— What you need to do —
A. List every length of time in hours that the text on becoming a new dad mentions.
B. Decide whether each statement agrees with the text on becoming a new dad. Answer yes or no, and quote the words that decide it. (i) The doctor told the couple to head to the hospital right away. (ii) The labor ended in a C-section. (iii) When his son was born, the writer felt a sense of wonder.

— Reading text —
== Segment start ==

The birth of my first child was nothing like the movies. My wife’s water breaking was the first surprise. Before that moment, I imagined a water balloon popping requiring some cleanup. I didn’t anticipate it being like a running faucet. That was the moment I realized that I probably should have read the books. Well, at least I knew that when the water breaks, it’s time to rush to the hospital. Nope. After calling the doctor, they told us to wait an hour. Next, I was sure that upon arriving at the hospital, our baby would be delivered in one to two hours. I didn’t consider the more than 24 hours of agonizing labor my wife would go through culminating in a C-section. I also never imagined my sweet and patient wife telling me I was “unhelpful” and didn’t “know anything” when I tried to encourage her and tell her she was getting closer. She was correct on both accounts.
When we finally headed into the operating room, I realized the depth of what was about to happen. Someone was going to be dependent on me for the rest of my life. That’s when I became flooded with fear and panic. The moment my son was born, I didn’t feel a sense of wonder or deep emotion. I felt inadequate. Becoming a father is disorienting. It’s like the ground underneath you shifts requiring significant adjustment. As I look back, there are a couple of things I wish I knew at the time. Here are 5 tips for new dads.
1. Relax, You’re a Baby Too
There’s a saying that when you first have a baby, you are a baby as a parent. I remember feeling pressure because I had no idea what I was doing. If I did the wrong thing, I was going to mess this little person up. I thought I should have a well thought out parenting philosophy and plan. If you are feeling that then stop. Yes, there are good and bad approaches to parenting. You’ll learn those. And yes, what you do will have an impact on your child. You’ll never feel like you have this thing down and that’s good. However, you’ll get more of a handle on it as you love your child, as you get to know them, and as you invest in them. Give yourself some grace and relax. This is just the beginning of an amazing ride.
2. Start Letting Go
For a good amount of time you have been in control of your life. If and when you got married, you had to let go of some sense of control. This is a whole new level of intensity and the faster you let go of control, the better you’ll be. Your life is about to become a complete mess. Embrace the crazy.

== Segment end ==

— Supplied material —

== Segment start ==

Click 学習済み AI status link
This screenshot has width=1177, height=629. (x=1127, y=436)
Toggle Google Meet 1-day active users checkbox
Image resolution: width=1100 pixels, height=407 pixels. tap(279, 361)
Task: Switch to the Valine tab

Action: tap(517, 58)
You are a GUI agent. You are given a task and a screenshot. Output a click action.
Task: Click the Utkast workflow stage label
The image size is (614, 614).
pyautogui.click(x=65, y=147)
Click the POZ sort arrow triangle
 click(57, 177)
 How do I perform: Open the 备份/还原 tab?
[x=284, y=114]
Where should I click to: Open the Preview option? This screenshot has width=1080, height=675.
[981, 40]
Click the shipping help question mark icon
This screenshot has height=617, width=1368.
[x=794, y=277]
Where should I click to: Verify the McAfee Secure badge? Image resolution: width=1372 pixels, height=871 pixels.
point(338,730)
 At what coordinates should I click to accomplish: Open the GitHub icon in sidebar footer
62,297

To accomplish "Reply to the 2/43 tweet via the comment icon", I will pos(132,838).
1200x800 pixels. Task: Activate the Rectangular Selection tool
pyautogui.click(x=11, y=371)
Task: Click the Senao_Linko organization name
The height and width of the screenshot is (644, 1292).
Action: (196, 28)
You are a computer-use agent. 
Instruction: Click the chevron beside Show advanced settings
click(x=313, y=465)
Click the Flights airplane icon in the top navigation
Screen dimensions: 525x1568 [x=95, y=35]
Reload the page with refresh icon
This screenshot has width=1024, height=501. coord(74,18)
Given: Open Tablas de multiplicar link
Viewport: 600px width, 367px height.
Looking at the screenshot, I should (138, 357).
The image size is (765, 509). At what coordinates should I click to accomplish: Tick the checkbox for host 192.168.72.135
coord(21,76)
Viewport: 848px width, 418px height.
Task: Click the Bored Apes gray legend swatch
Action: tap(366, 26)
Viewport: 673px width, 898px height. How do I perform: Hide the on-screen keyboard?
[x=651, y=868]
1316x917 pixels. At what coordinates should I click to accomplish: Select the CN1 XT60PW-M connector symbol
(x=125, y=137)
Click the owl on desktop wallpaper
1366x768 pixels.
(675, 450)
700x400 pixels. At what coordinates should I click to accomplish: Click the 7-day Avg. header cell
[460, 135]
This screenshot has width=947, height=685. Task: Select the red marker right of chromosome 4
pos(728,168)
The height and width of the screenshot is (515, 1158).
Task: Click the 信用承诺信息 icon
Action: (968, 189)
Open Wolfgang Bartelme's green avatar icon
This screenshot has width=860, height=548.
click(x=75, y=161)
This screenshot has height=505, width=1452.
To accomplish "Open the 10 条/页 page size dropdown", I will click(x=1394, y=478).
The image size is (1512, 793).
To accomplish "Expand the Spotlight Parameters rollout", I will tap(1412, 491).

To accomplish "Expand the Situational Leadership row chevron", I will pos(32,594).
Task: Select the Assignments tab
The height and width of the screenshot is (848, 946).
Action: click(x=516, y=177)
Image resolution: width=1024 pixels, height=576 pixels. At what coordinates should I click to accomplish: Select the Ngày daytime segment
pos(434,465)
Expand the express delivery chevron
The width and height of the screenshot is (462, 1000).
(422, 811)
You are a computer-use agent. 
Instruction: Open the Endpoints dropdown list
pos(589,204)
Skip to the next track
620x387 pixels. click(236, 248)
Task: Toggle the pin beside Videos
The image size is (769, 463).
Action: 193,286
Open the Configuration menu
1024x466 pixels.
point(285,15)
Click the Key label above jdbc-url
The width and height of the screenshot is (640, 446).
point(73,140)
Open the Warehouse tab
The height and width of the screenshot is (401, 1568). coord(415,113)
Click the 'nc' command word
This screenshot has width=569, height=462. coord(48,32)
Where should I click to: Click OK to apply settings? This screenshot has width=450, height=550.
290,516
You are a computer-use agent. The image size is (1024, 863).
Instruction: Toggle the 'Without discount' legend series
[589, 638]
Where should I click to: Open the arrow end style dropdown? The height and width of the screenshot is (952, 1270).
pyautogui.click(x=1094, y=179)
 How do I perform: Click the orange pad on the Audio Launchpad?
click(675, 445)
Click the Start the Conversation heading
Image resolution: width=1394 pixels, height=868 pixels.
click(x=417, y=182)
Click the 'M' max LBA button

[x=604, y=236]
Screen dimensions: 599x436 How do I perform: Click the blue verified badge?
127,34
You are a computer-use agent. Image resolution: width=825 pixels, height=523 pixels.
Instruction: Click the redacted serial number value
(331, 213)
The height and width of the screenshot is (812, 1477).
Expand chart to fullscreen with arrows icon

== Segment end ==

— Results for the exercise —
A.
- an hour
- one to two hours
- more than 24 hours

B.
(i) No: "After calling the doctor, they told us to wait an hour."
(ii) Yes: "culminating in a C-section"
(iii) No: "I didn’t feel a sense of wonder or deep emotion."